> [Saved data entries]
- Opening Delimiter -

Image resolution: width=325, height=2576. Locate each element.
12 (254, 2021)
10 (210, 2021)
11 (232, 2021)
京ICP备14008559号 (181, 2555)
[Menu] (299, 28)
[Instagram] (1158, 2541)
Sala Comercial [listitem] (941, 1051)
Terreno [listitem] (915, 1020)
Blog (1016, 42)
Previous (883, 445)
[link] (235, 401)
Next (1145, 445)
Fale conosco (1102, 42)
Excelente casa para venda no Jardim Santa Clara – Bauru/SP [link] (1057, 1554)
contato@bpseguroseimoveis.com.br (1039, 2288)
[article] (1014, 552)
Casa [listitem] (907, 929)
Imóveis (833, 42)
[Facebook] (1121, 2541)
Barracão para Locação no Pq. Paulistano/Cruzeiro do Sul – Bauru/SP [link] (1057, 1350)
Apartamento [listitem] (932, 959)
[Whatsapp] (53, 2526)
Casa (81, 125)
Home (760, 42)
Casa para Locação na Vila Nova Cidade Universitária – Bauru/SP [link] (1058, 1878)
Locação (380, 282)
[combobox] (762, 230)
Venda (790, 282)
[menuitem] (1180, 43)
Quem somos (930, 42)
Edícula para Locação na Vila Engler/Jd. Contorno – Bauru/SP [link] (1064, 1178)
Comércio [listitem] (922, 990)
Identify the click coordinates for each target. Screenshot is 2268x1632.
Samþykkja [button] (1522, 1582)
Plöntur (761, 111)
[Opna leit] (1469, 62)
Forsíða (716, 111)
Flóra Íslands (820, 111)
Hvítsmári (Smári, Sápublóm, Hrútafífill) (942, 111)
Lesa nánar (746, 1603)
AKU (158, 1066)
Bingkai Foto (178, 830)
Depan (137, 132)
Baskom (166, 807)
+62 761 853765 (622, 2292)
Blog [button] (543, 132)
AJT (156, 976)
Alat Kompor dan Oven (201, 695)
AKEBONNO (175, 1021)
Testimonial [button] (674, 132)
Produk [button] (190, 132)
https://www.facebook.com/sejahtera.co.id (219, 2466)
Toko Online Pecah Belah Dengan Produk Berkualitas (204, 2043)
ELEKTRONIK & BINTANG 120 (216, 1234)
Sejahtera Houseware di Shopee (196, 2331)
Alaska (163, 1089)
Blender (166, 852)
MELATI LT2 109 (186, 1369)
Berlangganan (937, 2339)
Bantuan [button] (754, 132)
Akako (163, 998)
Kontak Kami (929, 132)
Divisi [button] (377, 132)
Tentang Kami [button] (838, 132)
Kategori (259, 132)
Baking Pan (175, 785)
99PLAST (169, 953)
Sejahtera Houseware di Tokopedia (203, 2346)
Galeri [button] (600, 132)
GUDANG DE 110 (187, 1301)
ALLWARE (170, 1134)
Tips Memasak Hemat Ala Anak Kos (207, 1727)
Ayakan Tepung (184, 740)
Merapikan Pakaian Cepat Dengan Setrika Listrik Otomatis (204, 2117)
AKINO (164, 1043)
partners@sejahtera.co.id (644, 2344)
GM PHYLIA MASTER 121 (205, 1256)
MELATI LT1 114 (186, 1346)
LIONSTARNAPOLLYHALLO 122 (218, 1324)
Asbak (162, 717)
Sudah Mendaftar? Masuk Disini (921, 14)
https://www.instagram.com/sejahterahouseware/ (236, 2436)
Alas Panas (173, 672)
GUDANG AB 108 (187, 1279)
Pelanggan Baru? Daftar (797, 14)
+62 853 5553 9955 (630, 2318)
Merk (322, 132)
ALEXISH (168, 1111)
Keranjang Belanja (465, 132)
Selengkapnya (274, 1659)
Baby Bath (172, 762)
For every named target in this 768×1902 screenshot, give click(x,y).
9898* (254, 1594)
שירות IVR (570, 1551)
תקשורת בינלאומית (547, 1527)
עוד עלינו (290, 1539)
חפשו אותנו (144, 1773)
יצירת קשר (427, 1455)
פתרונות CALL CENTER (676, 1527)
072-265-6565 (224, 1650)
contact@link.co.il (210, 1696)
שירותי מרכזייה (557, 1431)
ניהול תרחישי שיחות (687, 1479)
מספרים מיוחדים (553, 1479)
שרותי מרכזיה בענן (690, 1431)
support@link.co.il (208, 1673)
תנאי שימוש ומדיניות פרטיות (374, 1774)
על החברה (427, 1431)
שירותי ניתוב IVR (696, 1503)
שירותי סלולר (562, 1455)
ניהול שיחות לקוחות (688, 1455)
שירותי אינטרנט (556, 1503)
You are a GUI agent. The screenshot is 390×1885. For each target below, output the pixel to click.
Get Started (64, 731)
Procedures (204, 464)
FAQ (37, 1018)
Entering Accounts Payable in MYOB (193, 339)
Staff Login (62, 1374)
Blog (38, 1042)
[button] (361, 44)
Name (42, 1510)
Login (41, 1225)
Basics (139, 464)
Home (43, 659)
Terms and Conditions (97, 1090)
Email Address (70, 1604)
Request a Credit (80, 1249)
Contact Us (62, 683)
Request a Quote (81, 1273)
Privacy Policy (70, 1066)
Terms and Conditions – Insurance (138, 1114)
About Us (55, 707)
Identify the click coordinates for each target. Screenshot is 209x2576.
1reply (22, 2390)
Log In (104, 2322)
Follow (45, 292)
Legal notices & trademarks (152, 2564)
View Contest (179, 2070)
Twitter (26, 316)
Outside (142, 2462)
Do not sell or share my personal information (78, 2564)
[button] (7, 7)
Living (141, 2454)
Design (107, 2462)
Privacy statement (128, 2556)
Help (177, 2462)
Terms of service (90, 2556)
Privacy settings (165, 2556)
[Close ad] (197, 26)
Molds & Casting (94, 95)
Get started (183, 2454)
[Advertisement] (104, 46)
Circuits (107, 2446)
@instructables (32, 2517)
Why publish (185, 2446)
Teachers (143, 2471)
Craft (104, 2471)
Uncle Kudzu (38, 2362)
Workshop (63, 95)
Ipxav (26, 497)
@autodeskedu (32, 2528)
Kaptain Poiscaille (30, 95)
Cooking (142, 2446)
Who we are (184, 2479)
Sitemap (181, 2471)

- Closing Delimiter -

> [WHAT THE TASK ASKS] Would you print all of the entries exactly as they stand?

> [TASK RESULT]
Image resolution: width=325, height=2576. Locate each element.
12 (254, 2021)
10 (210, 2021)
11 (232, 2021)
京ICP备14008559号 (181, 2555)
[Menu] (299, 28)
[Instagram] (1158, 2541)
Sala Comercial [listitem] (941, 1051)
Terreno [listitem] (915, 1020)
Blog (1016, 42)
Previous (883, 445)
[link] (235, 401)
Next (1145, 445)
Fale conosco (1102, 42)
Excelente casa para venda no Jardim Santa Clara – Bauru/SP [link] (1057, 1554)
contato@bpseguroseimoveis.com.br (1039, 2288)
[article] (1014, 552)
Casa [listitem] (907, 929)
Imóveis (833, 42)
[Facebook] (1121, 2541)
Barracão para Locação no Pq. Paulistano/Cruzeiro do Sul – Bauru/SP [link] (1057, 1350)
Apartamento [listitem] (932, 959)
[Whatsapp] (53, 2526)
Casa (81, 125)
Home (760, 42)
Casa para Locação na Vila Nova Cidade Universitária – Bauru/SP [link] (1058, 1878)
Locação (380, 282)
[combobox] (762, 230)
Venda (790, 282)
[menuitem] (1180, 43)
Quem somos (930, 42)
Edícula para Locação na Vila Engler/Jd. Contorno – Bauru/SP [link] (1064, 1178)
Comércio [listitem] (922, 990)
Identify the click coordinates for each target. Screenshot is 2268x1632.
Samþykkja [button] (1522, 1582)
Plöntur (761, 111)
[Opna leit] (1469, 62)
Forsíða (716, 111)
Flóra Íslands (820, 111)
Hvítsmári (Smári, Sápublóm, Hrútafífill) (942, 111)
Lesa nánar (746, 1603)
AKU (158, 1066)
Bingkai Foto (178, 830)
Depan (137, 132)
Baskom (166, 807)
+62 761 853765 (622, 2292)
Blog [button] (543, 132)
AJT (156, 976)
Alat Kompor dan Oven (201, 695)
AKEBONNO (175, 1021)
Testimonial [button] (674, 132)
Produk [button] (190, 132)
https://www.facebook.com/sejahtera.co.id (219, 2466)
Toko Online Pecah Belah Dengan Produk Berkualitas (204, 2043)
ELEKTRONIK & BINTANG 120 (216, 1234)
Sejahtera Houseware di Shopee (196, 2331)
Alaska (163, 1089)
Blender (166, 852)
MELATI LT2 109 (186, 1369)
Berlangganan (937, 2339)
Bantuan [button] (754, 132)
Akako (163, 998)
Kontak Kami (929, 132)
Divisi [button] (377, 132)
Tentang Kami [button] (838, 132)
Kategori (259, 132)
Baking Pan (175, 785)
99PLAST (169, 953)
Sejahtera Houseware di Tokopedia (203, 2346)
Galeri [button] (600, 132)
GUDANG DE 110 (187, 1301)
ALLWARE (170, 1134)
Tips Memasak Hemat Ala Anak Kos (207, 1727)
Ayakan Tepung (184, 740)
Merapikan Pakaian Cepat Dengan Setrika Listrik Otomatis (204, 2117)
AKINO (164, 1043)
partners@sejahtera.co.id (644, 2344)
GM PHYLIA MASTER 121 (205, 1256)
MELATI LT1 114 (186, 1346)
LIONSTARNAPOLLYHALLO 122 (218, 1324)
Asbak (162, 717)
Sudah Mendaftar? Masuk Disini (921, 14)
https://www.instagram.com/sejahterahouseware/ (236, 2436)
Alas Panas (173, 672)
GUDANG AB 108 (187, 1279)
Pelanggan Baru? Daftar (797, 14)
+62 853 5553 9955 (630, 2318)
Merk (322, 132)
ALEXISH (168, 1111)
Keranjang Belanja (465, 132)
Selengkapnya (274, 1659)
Baby Bath (172, 762)
For every named target in this 768×1902 screenshot, give click(x,y).
9898* (254, 1594)
שירות IVR (570, 1551)
תקשורת בינלאומית (547, 1527)
עוד עלינו (290, 1539)
חפשו אותנו (144, 1773)
יצירת קשר (427, 1455)
פתרונות CALL CENTER (676, 1527)
072-265-6565 (224, 1650)
contact@link.co.il (210, 1696)
שירותי מרכזייה (557, 1431)
ניהול תרחישי שיחות (687, 1479)
מספרים מיוחדים (553, 1479)
שרותי מרכזיה בענן (690, 1431)
support@link.co.il (208, 1673)
תנאי שימוש ומדיניות פרטיות (374, 1774)
על החברה (427, 1431)
שירותי ניתוב IVR (696, 1503)
שירותי סלולר (562, 1455)
ניהול שיחות לקוחות (688, 1455)
שירותי אינטרנט (556, 1503)
You are a GUI agent. The screenshot is 390×1885. For each target below, output the pixel to click.
Get Started (64, 731)
Procedures (204, 464)
FAQ (37, 1018)
Entering Accounts Payable in MYOB (193, 339)
Staff Login (62, 1374)
Blog (38, 1042)
[button] (361, 44)
Name (42, 1510)
Login (41, 1225)
Basics (139, 464)
Home (43, 659)
Terms and Conditions (97, 1090)
Email Address (70, 1604)
Request a Credit (80, 1249)
Contact Us (62, 683)
Request a Quote (81, 1273)
Privacy Policy (70, 1066)
Terms and Conditions – Insurance (138, 1114)
About Us (55, 707)
Identify the click coordinates for each target. Screenshot is 209x2576.
1reply (22, 2390)
Log In (104, 2322)
Follow (45, 292)
Legal notices & trademarks (152, 2564)
View Contest (179, 2070)
Twitter (26, 316)
Outside (142, 2462)
Do not sell or share my personal information (78, 2564)
[button] (7, 7)
Living (141, 2454)
Design (107, 2462)
Privacy statement (128, 2556)
Help (177, 2462)
Terms of service (90, 2556)
Privacy settings (165, 2556)
[Close ad] (197, 26)
Molds & Casting (94, 95)
Get started (183, 2454)
[Advertisement] (104, 46)
Circuits (107, 2446)
@instructables (32, 2517)
Why publish (185, 2446)
Teachers (143, 2471)
Craft (104, 2471)
Uncle Kudzu (38, 2362)
Workshop (63, 95)
Ipxav (26, 497)
@autodeskedu (32, 2528)
Kaptain Poiscaille (30, 95)
Cooking (142, 2446)
Who we are (184, 2479)
Sitemap (181, 2471)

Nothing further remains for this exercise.